# Some photos of my hives



## josethayil (Jul 17, 2008)

http://s706.photobucket.com/albums/ww63/josethayil/

*Let me know if you like them..............*


----------



## Hambone (Mar 17, 2008)

I like them!! On those first few, I think Southwest could touch down on those landing boards. 

Looking good!


----------



## BEES4U (Oct 10, 2007)

*Hive treatment.*

Nice photos.
Did you dip the hives in parafin and rosin?
Ernie


----------



## Noelle (Apr 26, 2009)

Nice pictures - tell me about the location, is it your porch? how is that? also how do your girls like the really big front landing board?

Newbies love to learn!


----------



## josethayil (Jul 17, 2008)

I used just wood protection stuff to coat the outside of the boxes. dont know the name of it.

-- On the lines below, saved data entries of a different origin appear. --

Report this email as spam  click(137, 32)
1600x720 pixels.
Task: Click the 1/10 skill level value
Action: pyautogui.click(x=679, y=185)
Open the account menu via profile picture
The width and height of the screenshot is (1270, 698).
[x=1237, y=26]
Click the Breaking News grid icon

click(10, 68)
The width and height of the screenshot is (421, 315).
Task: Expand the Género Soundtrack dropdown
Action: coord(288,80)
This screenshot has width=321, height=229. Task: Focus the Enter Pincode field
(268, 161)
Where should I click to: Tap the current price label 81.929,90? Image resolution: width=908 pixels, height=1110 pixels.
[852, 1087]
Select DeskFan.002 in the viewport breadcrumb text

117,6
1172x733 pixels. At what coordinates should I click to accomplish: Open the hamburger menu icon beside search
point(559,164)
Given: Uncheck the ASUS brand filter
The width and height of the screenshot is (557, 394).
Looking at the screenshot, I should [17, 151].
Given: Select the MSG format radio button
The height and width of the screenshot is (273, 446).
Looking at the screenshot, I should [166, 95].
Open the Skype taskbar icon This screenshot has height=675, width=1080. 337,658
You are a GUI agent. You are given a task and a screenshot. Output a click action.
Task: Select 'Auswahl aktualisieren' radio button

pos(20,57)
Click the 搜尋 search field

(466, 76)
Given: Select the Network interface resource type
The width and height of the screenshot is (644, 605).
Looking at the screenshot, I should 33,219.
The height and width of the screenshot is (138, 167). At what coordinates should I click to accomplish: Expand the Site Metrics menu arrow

The long landing is board is really good, as long as you can protact it from rain, i have other hives with short landing boards too. the difference i see is on a windy and rainy day the bees find it easier to land on the long landing board and just walk into the hive instead of falling onto the ground and getting wet or caught by some predator insects. 

i am planning to make long landing boards for all of my hives. I really like them


----------



## josethayil (Jul 17, 2008)

Adding some pictures of my nuc boxes. 

I split them from my pure carniolan hives. 

The nucs have pure carniolan queens in them which are open mated to feral drones. They make excellent colonies. I usually make nucs when my hives are in swarm mode. so that they dont try to swarm and the queens from the swarm cells are great queens. 

http://s706.photobucket.com/albums/ww63/josethayil/


----------